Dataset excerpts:
● ● ● ● ● ● ●

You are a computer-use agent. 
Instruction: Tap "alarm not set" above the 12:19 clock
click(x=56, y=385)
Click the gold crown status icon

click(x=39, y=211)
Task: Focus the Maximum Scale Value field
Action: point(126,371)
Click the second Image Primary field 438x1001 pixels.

● ● ● ● ● ● ●

▸ **Problem details**
Output exactly what runs from the line with "Click the gold crown status icon" to the final line above, both lines included, and nothing else.

▸ **Answer below**
Click the gold crown status icon

click(x=39, y=211)
Task: Focus the Maximum Scale Value field
Action: point(126,371)
Click the second Image Primary field 438x1001 pixels.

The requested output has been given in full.